Copy the review of the film Workforce below in full, with every word and punctuation mark unchanged.

● Text for analysis
╭──

There have been a few tweets comparing Workforce to Bong Joon-ho’s Parasite, and they’re not wrong. No, it’s not the high-octane barnburner that Bong’s film is, nor does it juggle as many tonal contours. David Zonana’s film is more sedate and realist in nature, though it does tackle similar themes like the bitterness of class warfare, the desperation of the poorer classes to get ahead by any means necessary, and the way capitalism’s insidious demands can make even the morally-conscious members of our society behave less ethically. Both are also home invasion films, but Workforce plays on the genre somewhat more cleverly because the home in question is still being constructed, and the chief invader is a labourer named Francisco who wants to enact his revenge on his bosses. His brother, Claudio, has just been killed in an accident and Claudio’s pregnant widow is denied compensation because the official report concludes that the dead man had been drinking. Francisco swears that his brother never drank, but no one seems to care. Desperate for retribution, Francisco takes it upon himself to commandeer the very house Claudio died trying to build, immediately climbing several rungs of the social ladder as he trades his weather-beaten shack for a comfy bed and sparkling new furnishings.
What results is one of the more satisfying character studies I’ve seen at the festival. The way Zonana sculpts Francisco to become a decidedly less sympathetic antihero is done through a patiently hewed cascade of shifting gradations, all of which move towards a final act of moral bankruptcy that ends the film with jolting swiftness. A man who once held our sympathies becomes almost worse than the people who mistreated him because he chooses to stoop to their dishonest means in order to attain what he desires. But Zonana, much like Bong, is also cognizant of the overarching factors of this Greek-like tragedy and emphasizes the systemic inequality that turns Francisco into the crafty and deeply flawed Machiavellian that he becomes. No one is free of fault here, with the chief villain being a society that continually exploits the working class and does not provide them with the adequate means to get ahead.
With Zonana’s clean sense of framing, particularly with regards to the house’s layout and architecture, as well as Luis Alberti’s suitably enigmatic performance as Francisco, Workforce is one of those unassuming works that manages to creep up on you, sending a powerful wallop through your insides as more and more of its surprises are revealed.
Workforce received its world premiere at TIFF in the Platform programme on September 9, 2019.

╰──

● Records provided
╭──

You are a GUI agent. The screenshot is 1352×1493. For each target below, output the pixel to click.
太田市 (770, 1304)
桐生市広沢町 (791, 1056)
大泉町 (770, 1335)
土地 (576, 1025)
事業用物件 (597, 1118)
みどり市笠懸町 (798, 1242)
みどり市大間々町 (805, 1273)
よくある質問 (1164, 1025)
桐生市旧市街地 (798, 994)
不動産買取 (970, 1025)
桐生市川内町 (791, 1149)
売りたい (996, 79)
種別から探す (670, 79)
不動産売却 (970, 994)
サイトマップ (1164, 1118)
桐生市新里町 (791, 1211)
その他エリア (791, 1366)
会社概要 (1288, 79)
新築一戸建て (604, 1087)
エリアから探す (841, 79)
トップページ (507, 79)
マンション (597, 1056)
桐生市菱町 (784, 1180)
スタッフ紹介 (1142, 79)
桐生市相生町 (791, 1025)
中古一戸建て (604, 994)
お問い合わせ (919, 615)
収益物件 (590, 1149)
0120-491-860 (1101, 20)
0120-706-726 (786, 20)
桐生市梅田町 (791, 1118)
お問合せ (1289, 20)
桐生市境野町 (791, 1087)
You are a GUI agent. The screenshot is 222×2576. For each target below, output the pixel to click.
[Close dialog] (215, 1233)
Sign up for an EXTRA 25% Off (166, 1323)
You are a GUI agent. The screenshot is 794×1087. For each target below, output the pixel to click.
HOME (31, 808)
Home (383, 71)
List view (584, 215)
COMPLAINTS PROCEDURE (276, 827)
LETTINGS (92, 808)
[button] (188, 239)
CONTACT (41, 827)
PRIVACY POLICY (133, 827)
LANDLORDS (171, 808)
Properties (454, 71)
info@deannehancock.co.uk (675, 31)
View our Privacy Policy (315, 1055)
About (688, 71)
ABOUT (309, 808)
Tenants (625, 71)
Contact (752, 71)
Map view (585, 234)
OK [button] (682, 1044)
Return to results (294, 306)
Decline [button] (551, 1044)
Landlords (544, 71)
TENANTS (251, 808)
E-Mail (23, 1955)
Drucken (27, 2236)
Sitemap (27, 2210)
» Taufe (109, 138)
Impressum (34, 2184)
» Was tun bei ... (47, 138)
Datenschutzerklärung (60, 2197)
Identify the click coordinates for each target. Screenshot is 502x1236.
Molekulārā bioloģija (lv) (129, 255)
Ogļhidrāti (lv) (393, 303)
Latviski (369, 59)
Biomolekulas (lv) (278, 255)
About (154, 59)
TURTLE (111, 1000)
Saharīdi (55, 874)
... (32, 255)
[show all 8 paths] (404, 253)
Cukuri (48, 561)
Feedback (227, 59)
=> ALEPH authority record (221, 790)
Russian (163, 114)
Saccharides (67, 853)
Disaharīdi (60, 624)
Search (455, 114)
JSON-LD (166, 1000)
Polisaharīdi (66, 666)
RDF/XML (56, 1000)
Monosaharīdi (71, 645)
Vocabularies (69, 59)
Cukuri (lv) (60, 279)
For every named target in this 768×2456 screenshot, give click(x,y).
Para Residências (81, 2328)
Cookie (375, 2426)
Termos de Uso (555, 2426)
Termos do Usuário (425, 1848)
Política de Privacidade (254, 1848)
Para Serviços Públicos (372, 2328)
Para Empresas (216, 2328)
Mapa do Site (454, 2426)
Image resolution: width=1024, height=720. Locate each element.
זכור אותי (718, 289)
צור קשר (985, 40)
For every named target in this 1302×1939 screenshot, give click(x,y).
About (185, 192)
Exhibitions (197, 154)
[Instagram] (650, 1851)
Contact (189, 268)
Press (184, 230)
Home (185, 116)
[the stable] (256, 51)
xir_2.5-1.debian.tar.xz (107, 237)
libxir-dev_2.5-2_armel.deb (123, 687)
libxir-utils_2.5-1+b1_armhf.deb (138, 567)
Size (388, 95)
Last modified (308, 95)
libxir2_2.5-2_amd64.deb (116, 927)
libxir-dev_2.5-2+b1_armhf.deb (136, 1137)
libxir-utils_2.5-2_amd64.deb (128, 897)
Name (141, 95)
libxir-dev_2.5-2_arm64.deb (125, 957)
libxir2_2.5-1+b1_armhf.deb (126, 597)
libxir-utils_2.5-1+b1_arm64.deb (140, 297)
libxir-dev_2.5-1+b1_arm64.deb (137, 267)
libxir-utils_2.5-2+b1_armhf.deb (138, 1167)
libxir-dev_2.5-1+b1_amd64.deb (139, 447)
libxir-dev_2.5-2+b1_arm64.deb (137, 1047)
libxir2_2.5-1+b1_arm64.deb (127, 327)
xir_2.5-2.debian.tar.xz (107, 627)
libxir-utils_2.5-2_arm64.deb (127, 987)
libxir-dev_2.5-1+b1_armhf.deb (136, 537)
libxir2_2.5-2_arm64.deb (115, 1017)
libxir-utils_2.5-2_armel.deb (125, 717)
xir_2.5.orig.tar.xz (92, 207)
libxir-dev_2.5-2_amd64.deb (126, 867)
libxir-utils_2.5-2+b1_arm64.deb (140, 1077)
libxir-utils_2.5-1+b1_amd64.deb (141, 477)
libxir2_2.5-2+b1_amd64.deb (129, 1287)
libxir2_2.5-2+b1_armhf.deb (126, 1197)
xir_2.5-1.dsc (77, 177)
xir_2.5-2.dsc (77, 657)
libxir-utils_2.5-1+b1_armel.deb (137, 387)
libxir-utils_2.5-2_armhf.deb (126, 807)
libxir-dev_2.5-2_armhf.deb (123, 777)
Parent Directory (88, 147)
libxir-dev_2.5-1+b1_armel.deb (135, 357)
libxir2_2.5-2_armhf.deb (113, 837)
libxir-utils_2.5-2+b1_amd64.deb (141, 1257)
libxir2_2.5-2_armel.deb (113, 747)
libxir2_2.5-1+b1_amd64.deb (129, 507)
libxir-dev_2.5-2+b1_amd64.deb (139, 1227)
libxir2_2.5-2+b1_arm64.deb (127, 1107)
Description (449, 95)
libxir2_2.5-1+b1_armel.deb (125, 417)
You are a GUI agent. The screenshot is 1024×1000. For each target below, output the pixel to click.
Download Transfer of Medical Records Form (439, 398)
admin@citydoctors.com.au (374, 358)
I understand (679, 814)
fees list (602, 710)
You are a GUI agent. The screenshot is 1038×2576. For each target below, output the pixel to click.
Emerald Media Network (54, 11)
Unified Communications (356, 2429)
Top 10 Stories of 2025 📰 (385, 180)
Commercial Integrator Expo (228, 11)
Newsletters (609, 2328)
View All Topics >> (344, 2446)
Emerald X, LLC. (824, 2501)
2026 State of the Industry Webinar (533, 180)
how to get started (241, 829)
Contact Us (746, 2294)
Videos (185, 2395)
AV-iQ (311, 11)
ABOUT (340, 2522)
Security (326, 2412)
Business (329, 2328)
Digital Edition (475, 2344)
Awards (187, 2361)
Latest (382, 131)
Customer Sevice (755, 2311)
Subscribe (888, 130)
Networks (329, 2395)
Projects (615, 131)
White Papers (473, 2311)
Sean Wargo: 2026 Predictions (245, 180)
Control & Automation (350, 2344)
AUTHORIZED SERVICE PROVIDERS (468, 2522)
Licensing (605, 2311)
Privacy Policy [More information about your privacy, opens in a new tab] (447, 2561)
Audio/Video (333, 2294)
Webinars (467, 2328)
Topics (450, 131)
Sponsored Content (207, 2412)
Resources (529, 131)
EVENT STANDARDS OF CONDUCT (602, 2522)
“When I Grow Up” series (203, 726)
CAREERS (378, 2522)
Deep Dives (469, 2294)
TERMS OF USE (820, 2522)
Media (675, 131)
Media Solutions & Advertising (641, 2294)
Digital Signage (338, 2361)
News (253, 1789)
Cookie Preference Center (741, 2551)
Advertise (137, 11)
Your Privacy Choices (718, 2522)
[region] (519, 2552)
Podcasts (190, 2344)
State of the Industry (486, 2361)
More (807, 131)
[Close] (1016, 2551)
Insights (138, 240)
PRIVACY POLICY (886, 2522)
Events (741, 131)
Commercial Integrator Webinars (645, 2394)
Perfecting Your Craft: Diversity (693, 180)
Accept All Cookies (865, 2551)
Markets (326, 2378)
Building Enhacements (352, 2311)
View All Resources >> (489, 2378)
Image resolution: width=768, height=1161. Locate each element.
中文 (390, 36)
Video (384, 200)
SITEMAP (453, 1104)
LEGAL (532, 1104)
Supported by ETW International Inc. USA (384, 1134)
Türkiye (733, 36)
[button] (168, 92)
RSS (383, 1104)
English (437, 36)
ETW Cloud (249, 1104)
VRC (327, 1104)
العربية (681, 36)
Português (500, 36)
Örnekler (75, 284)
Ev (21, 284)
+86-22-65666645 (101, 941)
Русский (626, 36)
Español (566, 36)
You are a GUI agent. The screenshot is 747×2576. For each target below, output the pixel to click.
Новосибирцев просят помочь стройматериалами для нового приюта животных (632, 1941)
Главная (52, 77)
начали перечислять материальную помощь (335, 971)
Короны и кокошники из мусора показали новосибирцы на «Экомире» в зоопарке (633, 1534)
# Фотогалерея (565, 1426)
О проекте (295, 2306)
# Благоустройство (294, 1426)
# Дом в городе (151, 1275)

╰──

● Output of the task
There have been a few tweets comparing Workforce to Bong Joon-ho’s Parasite, and they’re not wrong. No, it’s not the high-octane barnburner that Bong’s film is, nor does it juggle as many tonal contours. David Zonana’s film is more sedate and realist in nature, though it does tackle similar themes like the bitterness of class warfare, the desperation of the poorer classes to get ahead by any means necessary, and the way capitalism’s insidious demands can make even the morally-conscious members of our society behave less ethically. Both are also home invasion films, but Workforce plays on the genre somewhat more cleverly because the home in question is still being constructed, and the chief invader is a labourer named Francisco who wants to enact his revenge on his bosses. His brother, Claudio, has just been killed in an accident and Claudio’s pregnant widow is denied compensation because the official report concludes that the dead man had been drinking. Francisco swears that his brother never drank, but no one seems to care. Desperate for retribution, Francisco takes it upon himself to commandeer the very house Claudio died trying to build, immediately climbing several rungs of the social ladder as he trades his weather-beaten shack for a comfy bed and sparkling new furnishings.
What results is one of the more satisfying character studies I’ve seen at the festival. The way Zonana sculpts Francisco to become a decidedly less sympathetic antihero is done through a patiently hewed cascade of shifting gradations, all of which move towards a final act of moral bankruptcy that ends the film with jolting swiftness. A man who once held our sympathies becomes almost worse than the people who mistreated him because he chooses to stoop to their dishonest means in order to attain what he desires. But Zonana, much like Bong, is also cognizant of the overarching factors of this Greek-like tragedy and emphasizes the systemic inequality that turns Francisco into the crafty and deeply flawed Machiavellian that he becomes. No one is free of fault here, with the chief villain being a society that continually exploits the working class and does not provide them with the adequate means to get ahead.
With Zonana’s clean sense of framing, particularly with regards to the house’s layout and architecture, as well as Luis Alberti’s suitably enigmatic performance as Francisco, Workforce is one of those unassuming works that manages to creep up on you, sending a powerful wallop through your insides as more and more of its surprises are revealed.
Workforce received its world premiere at TIFF in the Platform programme on September 9, 2019.